To Naeem Fazal, a Pakistani reared in a Muslim family in Kuwait, the idea of God being personal once seemed ridiculous. But when his older brother, who had become a Christian while a student in South Carolina, challenged him to ask God to reveal Himself, he did just that.
“Whoever You are,” he prayed, “whatever is up there, if You’re real—if what my idiot brother says about You is true—then why don’t You show me?”
Fazal didn’t have a revelation of Jesus. Instead, three days later he encountered a demonic spirit that pinned him to his bed and told him: “I’m going to kill you.” Unfamiliar with demonic attacks, Fazal asked his brother for help, and his brother once again shared the gospel with him, telling Fazal that Jesus was the only one with authority over demons. This time Fazal accepted Christ.
Again there was no miraculous peace. Fazal went back to his room, still fearful of being attacked by demons. When he finally tried to get some sleep, he felt as if someone was shaking him. Thinking it was another demonic attack, he willed himself not to open his eyes, but somehow he found himself sitting on his bed, wide awake.
“And that’s when I saw Him,” he writes in his book, Ex-Muslim. “I cannot describe what I saw except to say I was overwhelmed by His presence. Just as I understood the demon’s murderous intent as it approached me, I understood with astonishing clarity what Jesus communicated right there, right then: I am Jesus. Your life is not your own.”

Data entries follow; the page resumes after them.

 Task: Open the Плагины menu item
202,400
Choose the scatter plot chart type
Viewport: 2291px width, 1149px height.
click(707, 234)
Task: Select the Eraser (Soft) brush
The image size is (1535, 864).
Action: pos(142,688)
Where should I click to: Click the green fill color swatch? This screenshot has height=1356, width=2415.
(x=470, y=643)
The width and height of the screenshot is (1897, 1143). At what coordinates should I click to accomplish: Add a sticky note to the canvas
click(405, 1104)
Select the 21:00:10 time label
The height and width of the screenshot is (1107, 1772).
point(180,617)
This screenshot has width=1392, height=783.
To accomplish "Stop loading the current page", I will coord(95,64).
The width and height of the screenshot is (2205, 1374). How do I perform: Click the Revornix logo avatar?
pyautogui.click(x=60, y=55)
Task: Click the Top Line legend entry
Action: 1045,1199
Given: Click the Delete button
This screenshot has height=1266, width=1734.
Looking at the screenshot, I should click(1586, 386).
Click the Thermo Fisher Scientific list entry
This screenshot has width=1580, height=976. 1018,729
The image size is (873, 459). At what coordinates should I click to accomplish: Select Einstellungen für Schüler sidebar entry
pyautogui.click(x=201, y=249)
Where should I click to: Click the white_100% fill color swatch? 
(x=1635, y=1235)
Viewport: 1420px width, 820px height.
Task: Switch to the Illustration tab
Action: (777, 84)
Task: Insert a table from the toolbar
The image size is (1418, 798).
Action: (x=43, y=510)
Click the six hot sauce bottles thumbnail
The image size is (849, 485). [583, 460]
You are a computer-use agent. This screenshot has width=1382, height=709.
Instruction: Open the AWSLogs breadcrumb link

Now pastor of Mosaic Church in Charlotte, North Carolina, Fazal marvels at the way God captured the heart of an 18-year-old Muslim from Kuwait who was more interested in meeting girls than meeting Jesus. “[God is] relentless in terms of His obsession with us,” Fazal says. “I wasn’t particularly interested in religion or spirituality, and He pursued me. My hope is that everyone … will discover that [God is pursuing them too] … and pursue Him back.”